Inside and out, the architecture of Independence Hall provides an intriguing look into the past.
Speaker of the Assembly, Andrew Hamilton, oversaw the construction of the Pennsylvania State House, known today as Independence Hall. Master builder Edmund Woolley drew up the designs for the building. An early member of the Carpenters' Company, Woolley utilized skills that combine today's professions of architecture, engineering and carpentry.
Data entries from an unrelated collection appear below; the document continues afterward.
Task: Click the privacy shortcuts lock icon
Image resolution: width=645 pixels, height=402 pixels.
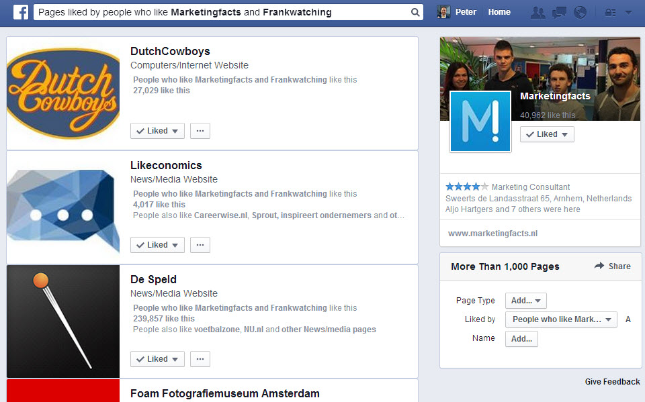Action: pyautogui.click(x=610, y=12)
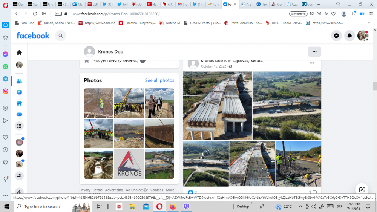The width and height of the screenshot is (377, 212).
Task: Open the Kronos Doo page options menu
Action: coord(314,52)
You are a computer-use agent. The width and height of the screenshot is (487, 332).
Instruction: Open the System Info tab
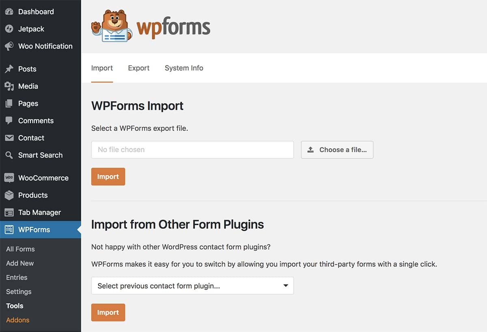pos(184,68)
Construction started in 1732, but parts of the building were still being built when the Pennsylvania Assembly began meeting in the building in 1735. The building (without the tower) was completed in 1748.
Change Over Time
Tower and Steeple
Did You Know?
In the summer of 1793 “ten thousand people in the streets of Philadelphia … threatened to drag Washington out of his house, and effect a Revolution in Government” but an outbreak of yellow fever dispersed the mob and saved the national government. (J Adams to T Jefferson, June 30, 1813)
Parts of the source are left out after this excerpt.